Merkel sollte Putin dazu drängen, diesen Einfluss zu nutzen. Der Kreml will unbedingt bessere Beziehungen zur Europäischen Union, sodass die Sanktionen aufgehoben und die Aussichten für seine stagnierende Wirtschaft verbessert werden. Zwar gibt es hierbei zahlreiche andere Hindernisse – die Krim, die Ostukraine, MH17, Nowitschok –, aber Kanzlerin Merkel sollte deutlich machen, dass ein Massaker an Zivilisten in Idlib die Beziehungen zu Russland in eine noch tiefere Krise stürzen würde.
Schwieriges Angebot: Keine Offensive, wenn der Westen zahlt
Russland hat ein gewisses Interesse daran gezeigt, das zu vermeiden. Idlib ist die einzige von vier vereinbarten Deeskalationszonen, die Russland und Syrien nicht angegriffen und wieder eingenommen haben. Russland hatte sich mit der Türkei darauf geeinigt, ein Dutzend Beobachtungspunkte rund um Idlib einzurichten. Während die Türkei jedoch angab, dass eine Militäroffensive auf Idlib eine "rote Linie" überschreiten würde, bezog Russland hierzu keineswegs eindeutig Stellung.
Der aufschlussreichste Hinweis ist jedoch, dass Russland hinter verschlossenen Türen verbreitet hat, den militärischen Vormarsch auf Idlib zu stoppen, falls sich der Westen massiv am Wiederaufbau der zerstörten Städte und der Infrastruktur Syriens beteiligt. Das berichten verhandlungsnahe Quellen.
Selbst wenn westliche Regierungen davon überzeugt werden könnten, für den Wiederaufbau von Städten zu zahlen, für deren Zerstörung die russischen und syrischen Streitkräfte weitgehend verantwortlich sind, sind die Bedingungen des Vorschlags umstritten. Die syrische Regierung hat Flüchtlinge davon abgehalten, nach Hause zurückzukehren. Sie wurden enteignet und ihnen droht Inhaftierung. Auf der anderen Seite wurde dem Wiederaufbau von Gebieten, die als regierungsfreundlich gelten, Vorrang eingeräumt. Zudem haben die syrischen Streitkräfte und Geheimdienste bereits große Summen an humanitärer Hilfe abgezweigt, um ihre eigenen Taschen zu füllen und ihre Gemetzel zu finanzieren. So gibt es allen Grund zur Sorge, dass sie die Wiederaufbauhilfe angesichts mangelnder Transparenz und fehlender unabhängiger Überwachung ebenfalls umleiten würden.

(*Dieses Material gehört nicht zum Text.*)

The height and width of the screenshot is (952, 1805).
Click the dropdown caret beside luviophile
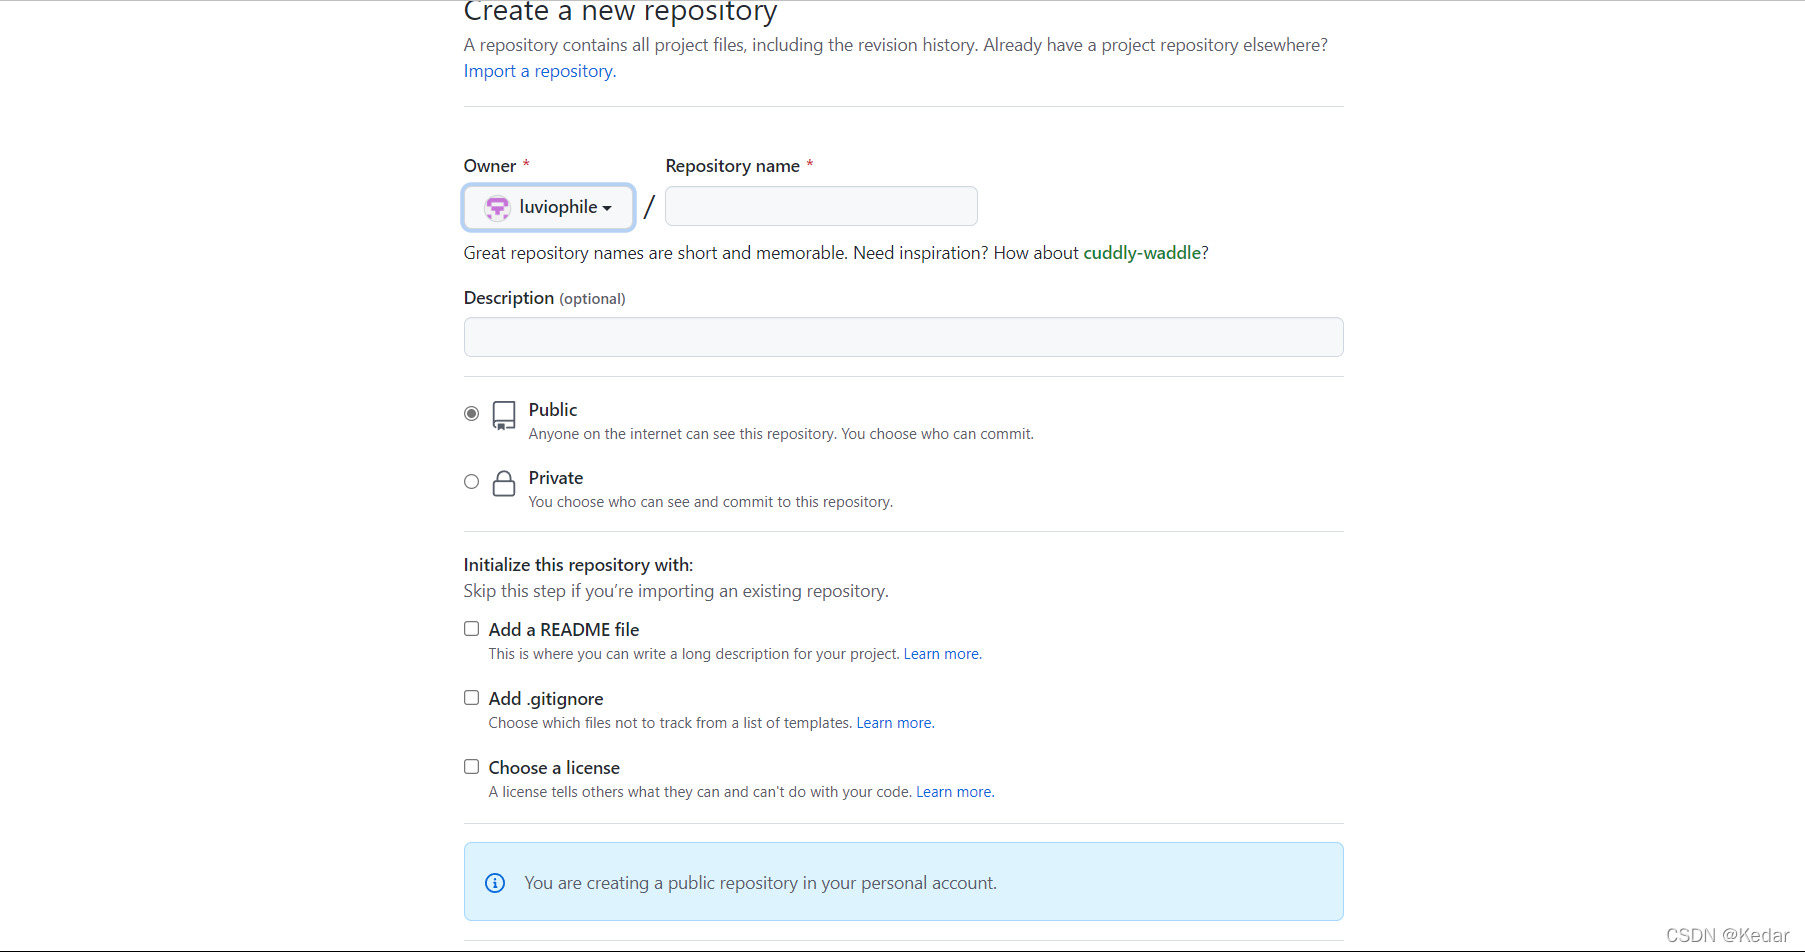point(607,208)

Auf jeden Fall sollte das Leben der syrischen Zivilbevölkerung nicht von massiven Geldzahlungen abhängen. Die Alternative besteht darin, die russische Mittäterschaft an den systematischen Kriegsverbrechen des syrischen Regimes anzuprangern und den Kreml energisch dazu zu drängen, diese Gräueltaten zu beenden. Es ist an der Zeit, dass Merkel Putin klarmacht, dass Russland in seinem Streben nach besseren Beziehungen zu Europa vollends scheitern wird, solange es weiterhin brutale Repressionen in Syrien mitbetreibt. Das Schicksal von 2,3 Millionen Syrern in Idlib hängt davon ab, dass diese Botschaft nachdrücklich vermittelt wird.